◆ **Assignment**:
A verbatim reproduction of every entry is the expected answer.

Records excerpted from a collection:
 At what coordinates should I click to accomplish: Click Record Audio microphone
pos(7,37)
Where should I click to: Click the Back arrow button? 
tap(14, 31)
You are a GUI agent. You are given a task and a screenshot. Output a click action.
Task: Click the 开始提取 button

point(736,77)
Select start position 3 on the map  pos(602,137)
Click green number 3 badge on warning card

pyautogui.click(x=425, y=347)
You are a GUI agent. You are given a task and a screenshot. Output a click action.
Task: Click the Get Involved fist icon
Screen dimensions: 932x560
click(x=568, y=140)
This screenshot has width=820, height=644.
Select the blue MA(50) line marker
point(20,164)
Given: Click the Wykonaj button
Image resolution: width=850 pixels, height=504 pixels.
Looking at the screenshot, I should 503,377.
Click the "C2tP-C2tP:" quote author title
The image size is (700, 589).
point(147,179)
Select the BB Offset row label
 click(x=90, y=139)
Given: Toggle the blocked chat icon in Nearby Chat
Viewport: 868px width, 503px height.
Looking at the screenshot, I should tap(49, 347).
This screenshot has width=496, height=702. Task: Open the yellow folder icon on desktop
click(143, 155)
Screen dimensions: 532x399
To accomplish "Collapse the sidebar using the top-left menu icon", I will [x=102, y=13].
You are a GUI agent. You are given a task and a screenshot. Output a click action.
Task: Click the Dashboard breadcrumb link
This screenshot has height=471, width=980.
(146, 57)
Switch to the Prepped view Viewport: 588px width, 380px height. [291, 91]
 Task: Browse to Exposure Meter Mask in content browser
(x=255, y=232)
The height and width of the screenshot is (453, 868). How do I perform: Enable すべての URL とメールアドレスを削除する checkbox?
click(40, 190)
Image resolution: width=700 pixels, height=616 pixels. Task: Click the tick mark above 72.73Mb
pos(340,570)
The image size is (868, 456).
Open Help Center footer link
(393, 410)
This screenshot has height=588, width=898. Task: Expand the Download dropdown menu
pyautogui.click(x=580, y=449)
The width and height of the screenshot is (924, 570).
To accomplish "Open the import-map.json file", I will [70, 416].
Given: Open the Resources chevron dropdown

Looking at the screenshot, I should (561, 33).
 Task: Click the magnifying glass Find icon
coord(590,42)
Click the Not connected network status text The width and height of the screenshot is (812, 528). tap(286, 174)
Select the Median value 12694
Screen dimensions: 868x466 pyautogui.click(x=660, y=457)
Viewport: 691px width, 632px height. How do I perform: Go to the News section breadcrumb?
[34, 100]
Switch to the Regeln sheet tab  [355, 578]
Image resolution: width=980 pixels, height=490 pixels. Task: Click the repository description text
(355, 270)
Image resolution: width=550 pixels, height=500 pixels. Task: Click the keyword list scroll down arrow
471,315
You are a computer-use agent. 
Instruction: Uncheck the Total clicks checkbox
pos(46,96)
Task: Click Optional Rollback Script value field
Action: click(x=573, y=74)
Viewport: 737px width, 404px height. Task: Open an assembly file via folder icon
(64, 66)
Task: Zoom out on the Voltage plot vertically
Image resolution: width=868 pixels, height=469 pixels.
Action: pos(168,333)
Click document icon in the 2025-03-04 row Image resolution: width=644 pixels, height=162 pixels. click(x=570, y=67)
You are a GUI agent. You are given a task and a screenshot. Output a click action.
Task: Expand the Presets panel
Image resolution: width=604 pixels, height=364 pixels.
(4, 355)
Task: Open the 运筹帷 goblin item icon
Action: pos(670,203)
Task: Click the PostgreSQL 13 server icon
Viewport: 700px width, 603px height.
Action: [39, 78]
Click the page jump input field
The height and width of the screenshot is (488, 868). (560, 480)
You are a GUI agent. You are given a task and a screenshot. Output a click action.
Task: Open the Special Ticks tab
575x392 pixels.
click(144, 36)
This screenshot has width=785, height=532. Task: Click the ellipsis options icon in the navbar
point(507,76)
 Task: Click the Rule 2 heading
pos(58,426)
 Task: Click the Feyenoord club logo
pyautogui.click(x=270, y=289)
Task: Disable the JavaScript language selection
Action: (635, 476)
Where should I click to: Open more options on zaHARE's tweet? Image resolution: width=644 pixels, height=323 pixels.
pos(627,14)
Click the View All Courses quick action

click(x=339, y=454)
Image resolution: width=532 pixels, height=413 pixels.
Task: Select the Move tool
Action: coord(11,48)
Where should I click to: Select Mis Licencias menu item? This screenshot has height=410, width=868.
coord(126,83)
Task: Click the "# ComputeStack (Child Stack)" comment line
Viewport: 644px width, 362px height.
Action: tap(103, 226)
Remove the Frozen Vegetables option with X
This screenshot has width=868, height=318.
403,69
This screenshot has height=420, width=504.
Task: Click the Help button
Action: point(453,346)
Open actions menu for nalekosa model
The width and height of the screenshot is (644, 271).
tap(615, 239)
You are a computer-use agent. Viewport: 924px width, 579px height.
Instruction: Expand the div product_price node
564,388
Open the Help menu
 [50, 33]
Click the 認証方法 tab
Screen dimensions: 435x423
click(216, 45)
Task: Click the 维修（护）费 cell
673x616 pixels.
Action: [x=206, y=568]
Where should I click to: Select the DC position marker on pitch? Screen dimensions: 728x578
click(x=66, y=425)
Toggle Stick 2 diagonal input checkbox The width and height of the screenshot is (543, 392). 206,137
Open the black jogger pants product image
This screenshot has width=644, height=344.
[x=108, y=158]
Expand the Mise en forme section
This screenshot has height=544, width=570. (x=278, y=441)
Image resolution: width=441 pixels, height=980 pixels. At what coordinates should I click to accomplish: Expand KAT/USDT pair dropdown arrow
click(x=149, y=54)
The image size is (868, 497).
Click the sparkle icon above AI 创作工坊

◆ **Response area**:
 At what coordinates should I click to accomplish: Click Record Audio microphone
pos(7,37)
Where should I click to: Click the Back arrow button? 
tap(14, 31)
You are a GUI agent. You are given a task and a screenshot. Output a click action.
Task: Click the 开始提取 button

point(736,77)
Select start position 3 on the map  pos(602,137)
Click green number 3 badge on warning card

pyautogui.click(x=425, y=347)
You are a GUI agent. You are given a task and a screenshot. Output a click action.
Task: Click the Get Involved fist icon
Screen dimensions: 932x560
click(x=568, y=140)
This screenshot has width=820, height=644.
Select the blue MA(50) line marker
point(20,164)
Given: Click the Wykonaj button
Image resolution: width=850 pixels, height=504 pixels.
Looking at the screenshot, I should 503,377.
Click the "C2tP-C2tP:" quote author title
The image size is (700, 589).
point(147,179)
Select the BB Offset row label
 click(x=90, y=139)
Given: Toggle the blocked chat icon in Nearby Chat
Viewport: 868px width, 503px height.
Looking at the screenshot, I should tap(49, 347).
This screenshot has width=496, height=702. Task: Open the yellow folder icon on desktop
click(143, 155)
Screen dimensions: 532x399
To accomplish "Collapse the sidebar using the top-left menu icon", I will [x=102, y=13].
You are a GUI agent. You are given a task and a screenshot. Output a click action.
Task: Click the Dashboard breadcrumb link
This screenshot has height=471, width=980.
(146, 57)
Switch to the Prepped view Viewport: 588px width, 380px height. [291, 91]
 Task: Browse to Exposure Meter Mask in content browser
(x=255, y=232)
The height and width of the screenshot is (453, 868). How do I perform: Enable すべての URL とメールアドレスを削除する checkbox?
click(40, 190)
Image resolution: width=700 pixels, height=616 pixels. Task: Click the tick mark above 72.73Mb
pos(340,570)
The image size is (868, 456).
Open Help Center footer link
(393, 410)
This screenshot has height=588, width=898. Task: Expand the Download dropdown menu
pyautogui.click(x=580, y=449)
The width and height of the screenshot is (924, 570).
To accomplish "Open the import-map.json file", I will [70, 416].
Given: Open the Resources chevron dropdown

Looking at the screenshot, I should (561, 33).
 Task: Click the magnifying glass Find icon
coord(590,42)
Click the Not connected network status text The width and height of the screenshot is (812, 528). tap(286, 174)
Select the Median value 12694
Screen dimensions: 868x466 pyautogui.click(x=660, y=457)
Viewport: 691px width, 632px height. How do I perform: Go to the News section breadcrumb?
[34, 100]
Switch to the Regeln sheet tab  [355, 578]
Image resolution: width=980 pixels, height=490 pixels. Task: Click the repository description text
(355, 270)
Image resolution: width=550 pixels, height=500 pixels. Task: Click the keyword list scroll down arrow
471,315
You are a computer-use agent. 
Instruction: Uncheck the Total clicks checkbox
pos(46,96)
Task: Click Optional Rollback Script value field
Action: click(x=573, y=74)
Viewport: 737px width, 404px height. Task: Open an assembly file via folder icon
(64, 66)
Task: Zoom out on the Voltage plot vertically
Image resolution: width=868 pixels, height=469 pixels.
Action: pos(168,333)
Click document icon in the 2025-03-04 row Image resolution: width=644 pixels, height=162 pixels. click(x=570, y=67)
You are a GUI agent. You are given a task and a screenshot. Output a click action.
Task: Expand the Presets panel
Image resolution: width=604 pixels, height=364 pixels.
(4, 355)
Task: Open the 运筹帷 goblin item icon
Action: pos(670,203)
Task: Click the PostgreSQL 13 server icon
Viewport: 700px width, 603px height.
Action: [39, 78]
Click the page jump input field
The height and width of the screenshot is (488, 868). (560, 480)
You are a GUI agent. You are given a task and a screenshot. Output a click action.
Task: Open the Special Ticks tab
575x392 pixels.
click(144, 36)
This screenshot has width=785, height=532. Task: Click the ellipsis options icon in the navbar
point(507,76)
 Task: Click the Rule 2 heading
pos(58,426)
 Task: Click the Feyenoord club logo
pyautogui.click(x=270, y=289)
Task: Disable the JavaScript language selection
Action: (635, 476)
Where should I click to: Open more options on zaHARE's tweet? Image resolution: width=644 pixels, height=323 pixels.
pos(627,14)
Click the View All Courses quick action

click(x=339, y=454)
Image resolution: width=532 pixels, height=413 pixels.
Task: Select the Move tool
Action: coord(11,48)
Where should I click to: Select Mis Licencias menu item? This screenshot has height=410, width=868.
coord(126,83)
Task: Click the "# ComputeStack (Child Stack)" comment line
Viewport: 644px width, 362px height.
Action: tap(103, 226)
Remove the Frozen Vegetables option with X
This screenshot has width=868, height=318.
403,69
This screenshot has height=420, width=504.
Task: Click the Help button
Action: point(453,346)
Open actions menu for nalekosa model
The width and height of the screenshot is (644, 271).
tap(615, 239)
You are a computer-use agent. Viewport: 924px width, 579px height.
Instruction: Expand the div product_price node
564,388
Open the Help menu
 [50, 33]
Click the 認証方法 tab
Screen dimensions: 435x423
click(216, 45)
Task: Click the 维修（护）费 cell
673x616 pixels.
Action: [x=206, y=568]
Where should I click to: Select the DC position marker on pitch? Screen dimensions: 728x578
click(x=66, y=425)
Toggle Stick 2 diagonal input checkbox The width and height of the screenshot is (543, 392). 206,137
Open the black jogger pants product image
This screenshot has width=644, height=344.
[x=108, y=158]
Expand the Mise en forme section
This screenshot has height=544, width=570. (x=278, y=441)
Image resolution: width=441 pixels, height=980 pixels. At what coordinates should I click to accomplish: Expand KAT/USDT pair dropdown arrow
click(x=149, y=54)
The image size is (868, 497).
Click the sparkle icon above AI 创作工坊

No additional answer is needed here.